***** Okuma Parçası *****
Annesiyle babası kendisine danışmadan onu dünyaya getirdi. Çocukken oyuncaklarını kendisi yapardı. Bazen çamuru biçimlendirip kurutur, bazen babasının eski ceketinin cebini çıkarır, içini yünle doldurup ağzını dikerek top yapardı. İmkânsızlıklara takılmaz ve şartlar ne olursa olsun yeni bir şey ortaya koyardı. İlkokulda kuzu gütmeye başladı. Annesi ölen kuzuların içli melemelerini dinlerken insanların, özellikle de çocukların sahipsiz bırakılmamaları gerektiğini öğrendi. Bütün dünyası, görebildiği kadar gökyüzü, birkaç komşu köy ve ilkokul öğretmeniyle sınırlıydı. Teyzesinin oğlu ortaokula yazılmaya giderken peşine takıldı. Lise birinci sınıftayken bir kış akşamı kar yağarken öğretmenlerinin, tek odalı evine gelip “Alişan yavrum, seni merak ettik, kar yağıyor da yakacağın var mı, sormaya geldik?” demeleriyle kendine ve hayata bakışı değişti. Çok sevinmişti. Çünkü öğretmenleri tarafından ilk defa insan yerine konulduğunu hissetmişti.
Ve öğretmen oldu. 16 yıllık öğretmenliği boyunca eşiyle birlikte bin beş yüz evi ziyaret etti. Öğrencilerinden on iki bin mektup aldı ve hepsini de el yazısıyla cevaplandırdı.
Bir öğrencisinin “Hocam çalışıyorum, çalışıyorum ama bir türlü anlamıyorum” diye sorması üzerine beyinle ilgilenmeye başladı. Öğrenme stilleri, öğrenmeyi öğrenme, kolay ve kalıcı öğrenme konuları üzerine yoğunlaştı. Dersleri öğrenme stillerine göre dizayn edince öğrencilerin ÖSS’deki netleri Türkiye ortalamasının üç buçuk katına çıktı. 2000 yılında NLP ile tanıştı. Galatasaray’ın UEFA kupasındaki başarısını eğitime nasıl uygulayabilirim diye araştırmaya koyuldu. NLP’nin insan yaşamına getirdiği kaliteyi fark etti.
Araştırmalarında derinleştikçe bizim türkülerin yabancıların sazıyla söylenemeyeceğini anladı. Öğrendiklerini önce kendi hayatına uyguladı. Etkili olduğunu anlayınca eğitimlere başladı.
Alişan Kapaklıkaya Kitapları - Eserleri
- Sevgi Bahçesinin Bahçıvanı
- İçindeki Uyuyan Güzeli Uyandır
- Bunları Kimseye Anlatamamıştım
- Öğretmenin Günlüğü
- Sen Hiç Kendini Yaşadın mı?
***** Veri Bölümü *****
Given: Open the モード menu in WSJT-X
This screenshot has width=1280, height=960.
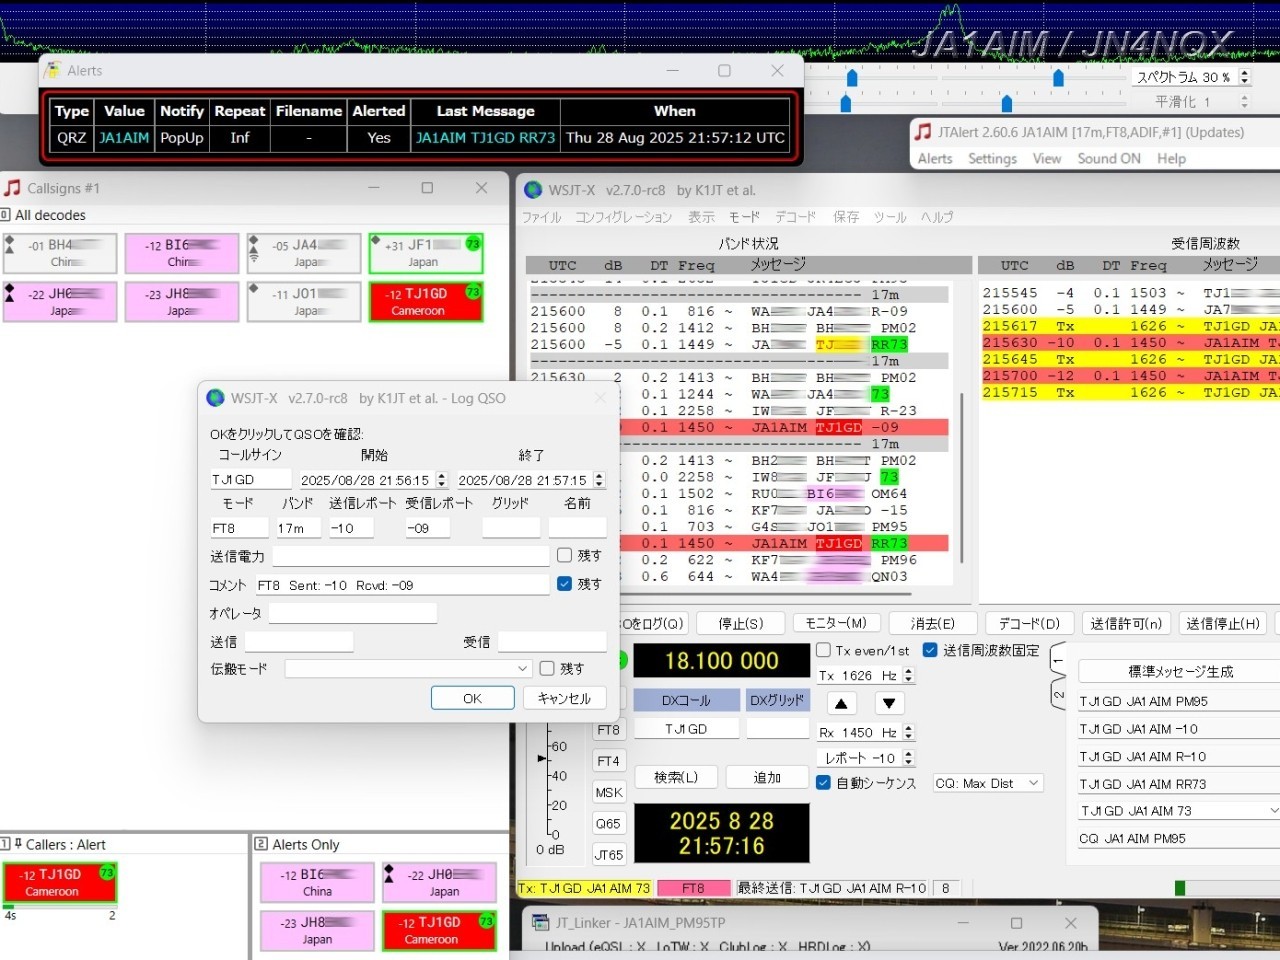Looking at the screenshot, I should pos(743,217).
*****
#### Amaç:
Alişan Kapaklıkaya'nın hayatını anlatan okuma parçasında "Ve öğretmen oldu." sözcüklerinin geçtiği yerden başlayın, "el yazısıyla cevaplandırdı." sözcüklerinden sonra durun ve bu bölümü hiç değiştirmeden çıktı olarak verin. Veriler bu çalışmada hiçbir rol oynamaz.

#### Tamamlanan Görev:
Ve öğretmen oldu. 16 yıllık öğretmenliği boyunca eşiyle birlikte bin beş yüz evi ziyaret etti. Öğrencilerinden on iki bin mektup aldı ve hepsini de el yazısıyla cevaplandırdı.